File: allocator.md

package info (click to toggle)
golang-github-bep-golibsass 0.7.0-1
links: PTS, VCS
area: main
in suites: bullseye
size: 2,808 kB
sloc: cpp: 30,398; ansic: 848; sh: 662; makefile: 340; perl: 56
file content (108 lines) | stat: -rw-r--r-- 4,918 bytes
parent folder | download | duplicates (7)
## Custom memory allocator

LibSass comes with a custom memory allocator to improve performance.
First included in LibSass 3.6 and currently disabled by default.
Needs to be enabled by defining `SASS_CUSTOM_ALLOCATOR`.

### Overview

The allocator is a pool/arena allocator with a free-list on top. The
memory usage pattern of LibSass fits this implementation very well.
Every compilation tends to accumulate memory and only releasing some
items from time to time, but the overall memory consumption will mostly
grow until the compilation is finished. This helps us to keep the
implementation as simple as possible, since we don't need to release
much memory back to the system and can re-use it instead.

### Arenas

Each arena is allocated in a (compile time) fixed size. Every allocation
request is served from the current arena. We basically slice up the
arena into different sized chunks. Arenas are never returned to the
system until the whole compilation is finished.

### Slices

A memory slice is a part of an arena. Once the system requests a sized
memory chunk we check the current arena if there is enough space to
hold it. If not a new arena is allocated. Then we return a pointer
into that arena and mark the space as being used. Each slice also
has a header which is invisible to the requester as it lies before
the pointer address that we returned. This is used for book-keeping.

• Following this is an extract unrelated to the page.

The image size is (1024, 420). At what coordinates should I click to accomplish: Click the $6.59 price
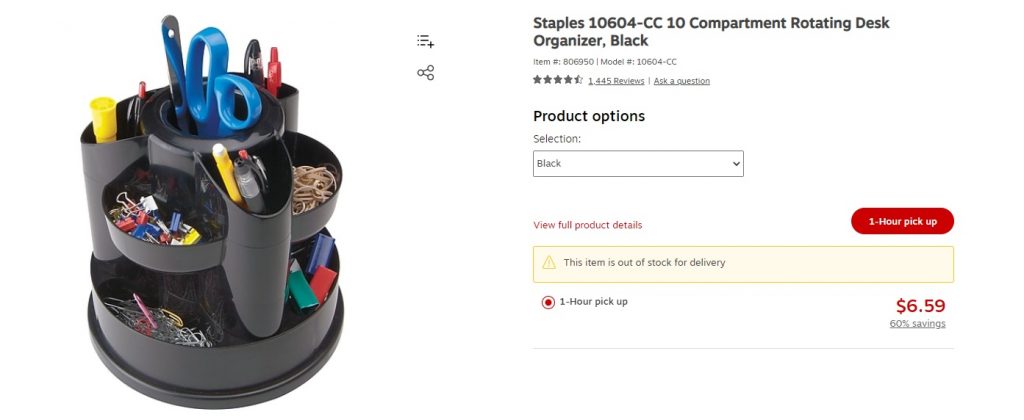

### Free-lists (or buckets)

Once a memory slice is returned to the allocator it will not be released.
It will instead be put on the free list. We keep a fixed number of free lists,
one for every possible chunk size. Since chunk sizes are memory aligned, we
can get the free-list index (aka `bucket`) very quickly (`size/alignment`).
For further readings see https://en.wikipedia.org/wiki/Free_list.

### Chunk-sizes

Since arenas are of fixed size we need to make sure that only small
enough chunks get served from it. This also helps to keep implementation
simple, as we can statically declare some structures for book-keeping.
Allocations that are too big to be tracked on a free-list will be patched
directly to malloc and free. This is the case when the bucket index would
be bigger than `SassAllocatorBuckets`.

### Thread-safety

This implementation is not thread-safe by design. Making it thread-safe
would certainly be possible, but it would come at a (performance) price.
Also it is not needed given the memory usage pattern of LibSass. Instead
we should make sure that memory pools are local to each thread.

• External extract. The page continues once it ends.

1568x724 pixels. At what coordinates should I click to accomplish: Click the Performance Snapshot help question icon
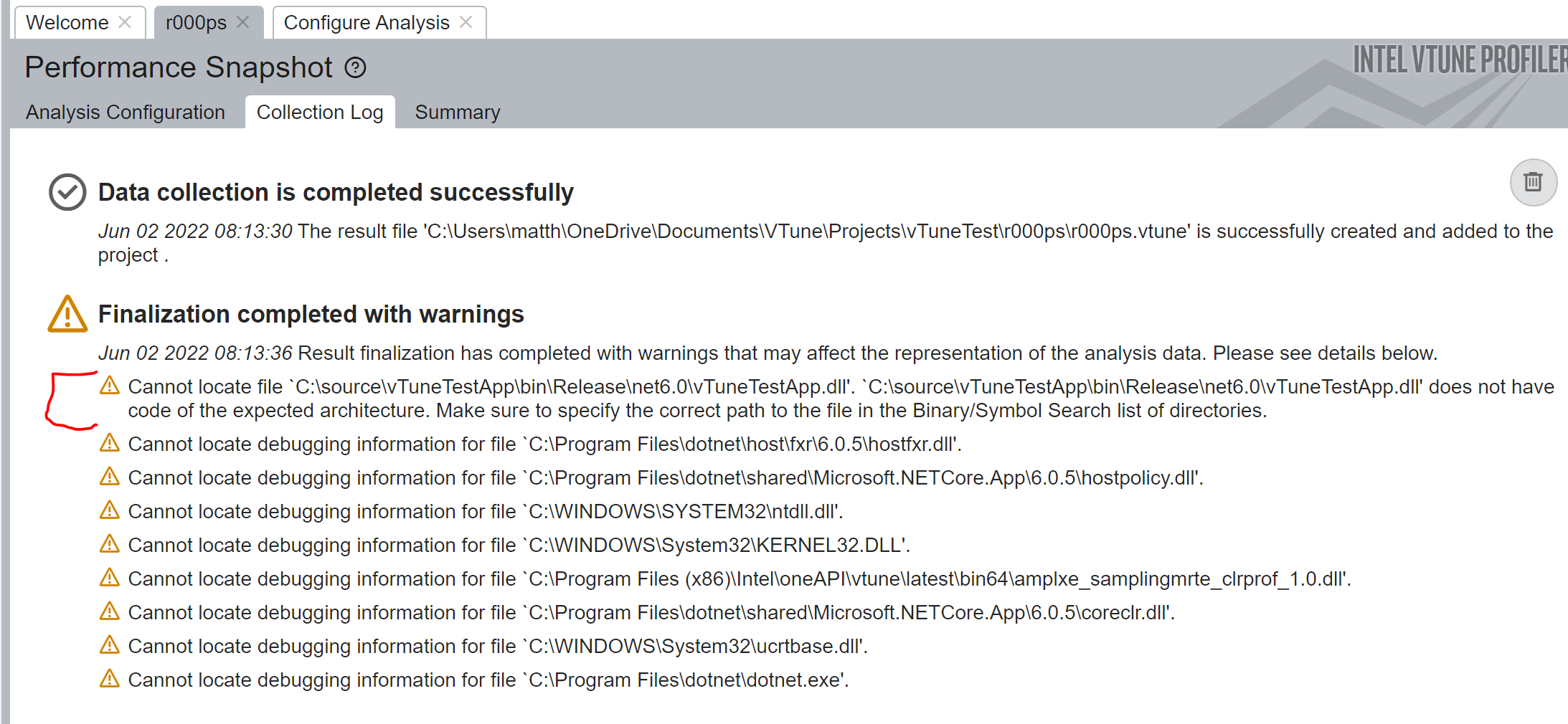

### Implementation obstacles

Since memory allocation is a core part of C++ itself, we get into various
difficult territories. This has specially proven true in regard of static
variable initialization and destruction order. E.g when we have a static
string with custom allocator. It might be that it is initialized before
the thread local memory pool. On the other hand it's also possible that
the memory pool is destroyed before another static string wants to give
back its memory to the pool. I tried hard to work around those issues.
Mainly by only using thead local POD (plain old data) objects.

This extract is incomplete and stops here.